Putin To Appear at International Summit Following Rebellion
Putin's First Multilateral Appearance Following Insurrection
In the wake of the Wagner insurrection, Russian President Vladimir Putin is set to make his first appearance at a multilateral summit, wielding his influence within an international grouping where his nation still garners support. The stage is the Shanghai Cooperation Organization (SCO), a security bloc formed by Russia and China in response to Western alliances spanning East Asia and the Indian Ocean.
The virtual summit on Tuesday, July 4, serves as a platform for Putin to reinforce his command following the short-lived coup attempt led by Wagner mercenary chief Yevgeny Prigozhin.
The SCO, with its focus on bolstering security and economic cooperation, countering terrorism and drug trafficking, and addressing climate change and Afghanistan's situation post-Taliban takeover, offers a much-needed lifeline to Moscow.

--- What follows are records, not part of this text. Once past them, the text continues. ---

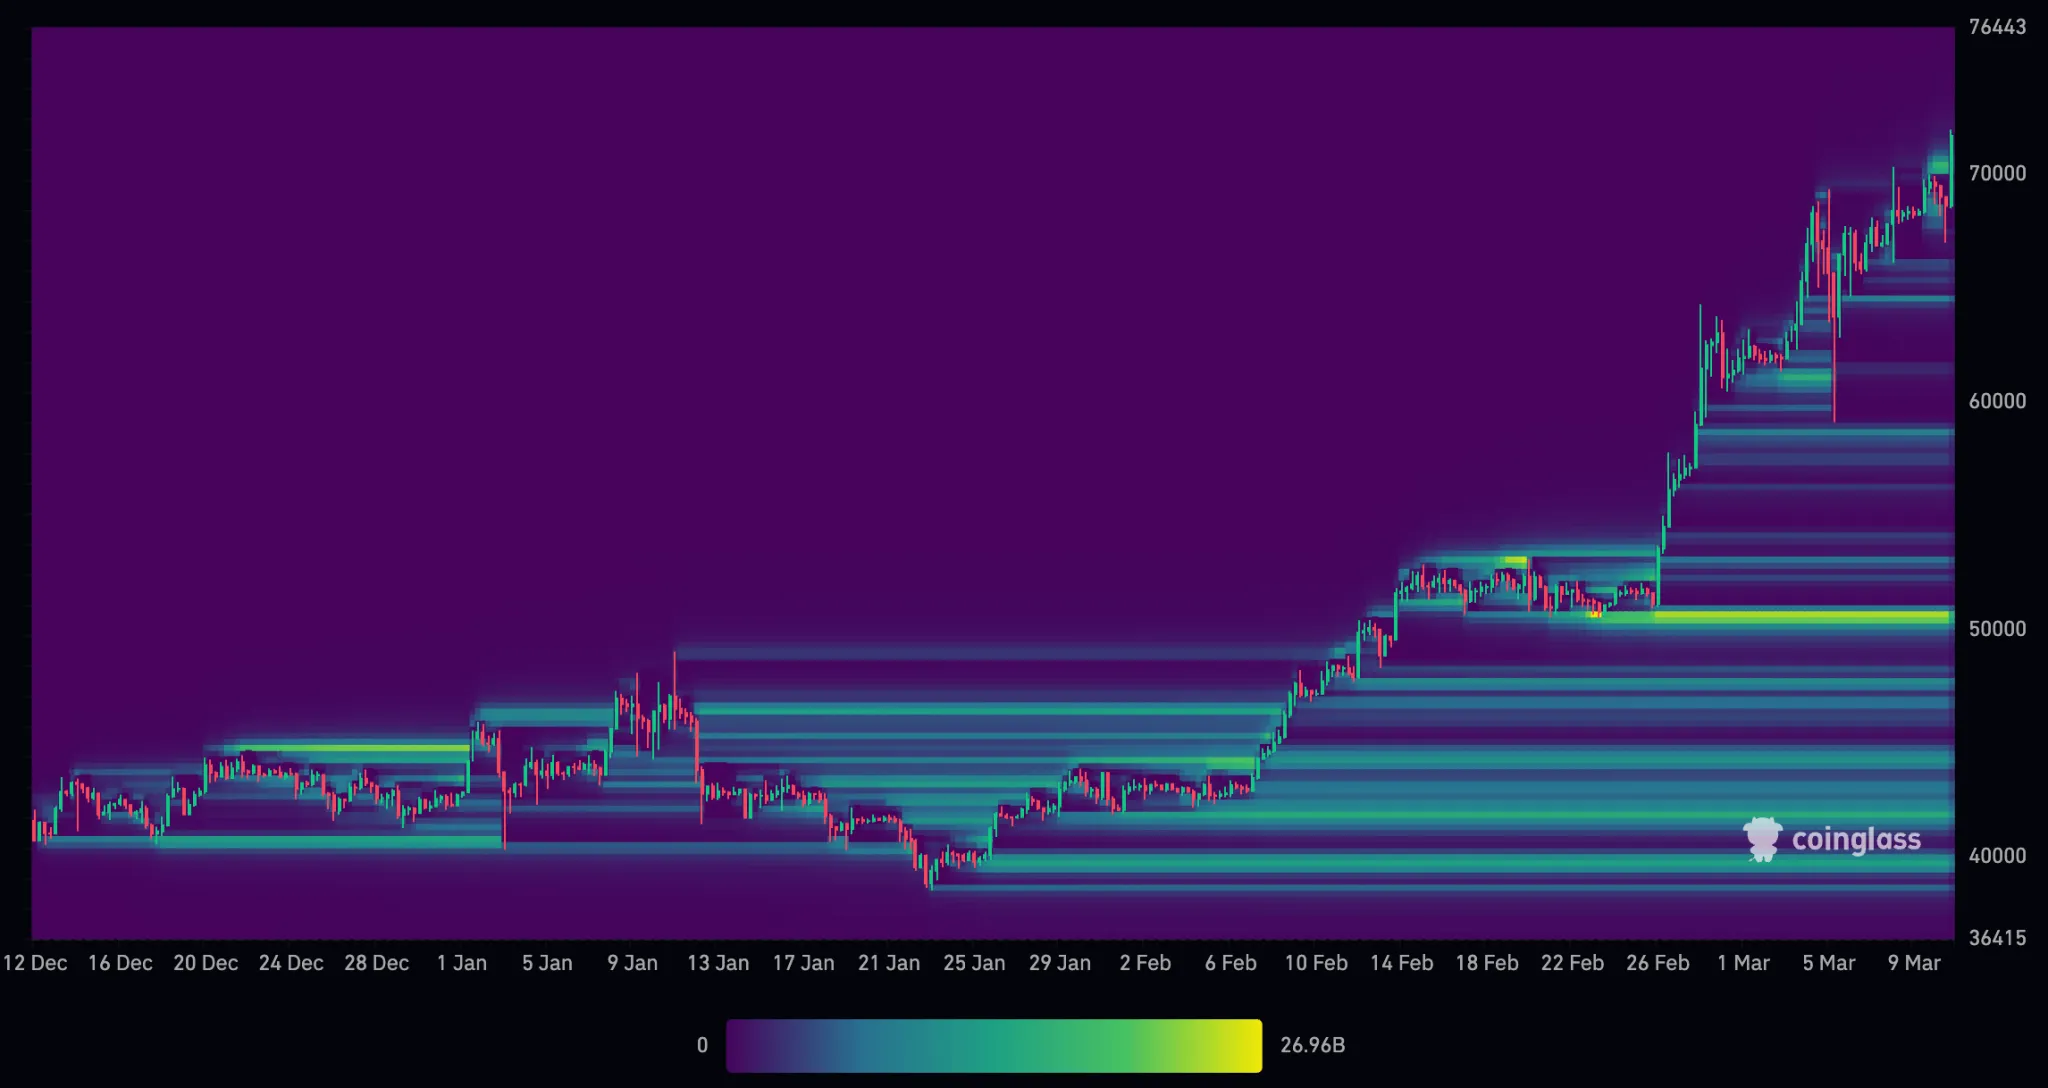The height and width of the screenshot is (1088, 2048).
Task: Select the 9 Mar date label
Action: (x=1914, y=963)
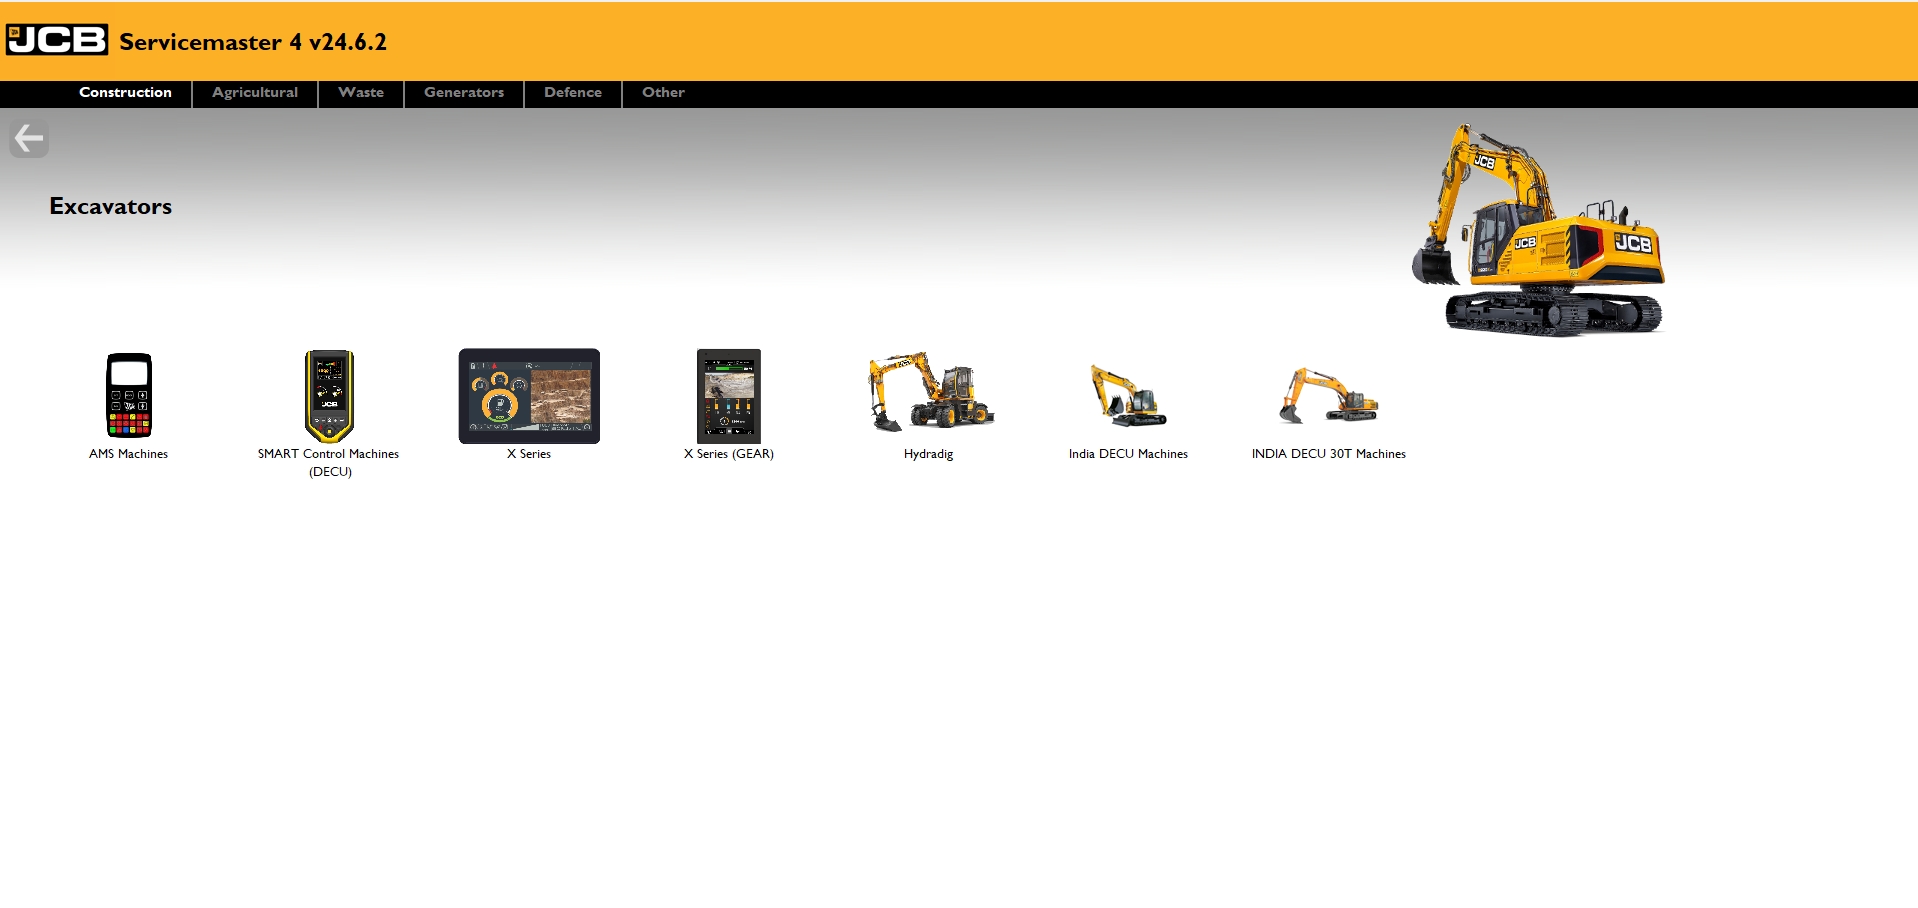The width and height of the screenshot is (1918, 908).
Task: Open the Waste machines tab
Action: (x=360, y=93)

The forum's significance is paramount for Russia, a nation striving to dispel the notion, spread by Western powers, that it stands in international isolation. The SCO's roster, including Central Asian nations like Kazakhstan, Kyrgyzstan, Tajikistan, Uzbekistan, Pakistan, and the soon-to-be-inducted Iran, underscores the depth of Russian influence in the region. Belarus is also awaiting its turn for membership.
"Putin will want to reassure his partners that he is very much still in charge, and leave no doubt that the challenges to his government have been crushed," Tanvi Madan, a senior fellow at the Brookings Institution, said, as quoted by media reports.
As Putin needs to reaffirm his power, the SCO gathering is a rare global opportunity for Putin to project strength and credibility.
Meanwhile, the international community has largely been silent on Russia's actions. None of the SCO member states condemned Russia in U.N. resolutions, choosing instead to abstain. China has dispatched an envoy to mediate between Russia and Ukraine, and India continually advocates for a peaceful resolution of the conflict.
India, the host of this year's event, finds itself in a unique position. The optics of hosting Putin and China's leader Xi Jinping, mere weeks after a ceremonial state visit by U.S. President Joe Biden, would be less than ideal.
Despite the recent fanfare Modi received from American leaders, it is still too soon for India to welcome Chinese and Russian leaders, Michael Kugelman, director of the Wilson Center’s South Asia Institute, explained in an opinion quoted by media reports.
India's foreign policy “juggles” its associations with both the West and the East, given its reliance on Moscow for 60% of its defense hardware and its position as a counterweight to China's expanding ambitions in the eyes of the U.S. and its allies.
The country's role in the SCO and its impending hosting of the Group of 20 leading economies' summit in September reflect this delicate balance. Observers suggest that New Delhi will utilize the SCO as a platform to further its engagement with Central Asia and to protect its interests, particularly against cross-border terrorism, an implied criticism of Pakistan, and respect for territorial integrity, a veiled reference to China.
The SCO's limitations stem from the efforts of China and Russia to morph it into an anti-Western alliance, a stance that clashes with India's independent foreign policy.
For nations dissatisfied with the West and its foreign policies, the SCO presents an appealing alternative, thanks primarily to the roles of Russia and China.
"The SCO could prove challenging for Washington and its allies in the long run," warned Kugelman, "especially if it keeps expanding," as he was quoted by media reports.
As the world watches the dynamic shifts within this international bloc, the power play between East and West continues to unravel in real time, underscoring the complexity of global politics in the 21st century.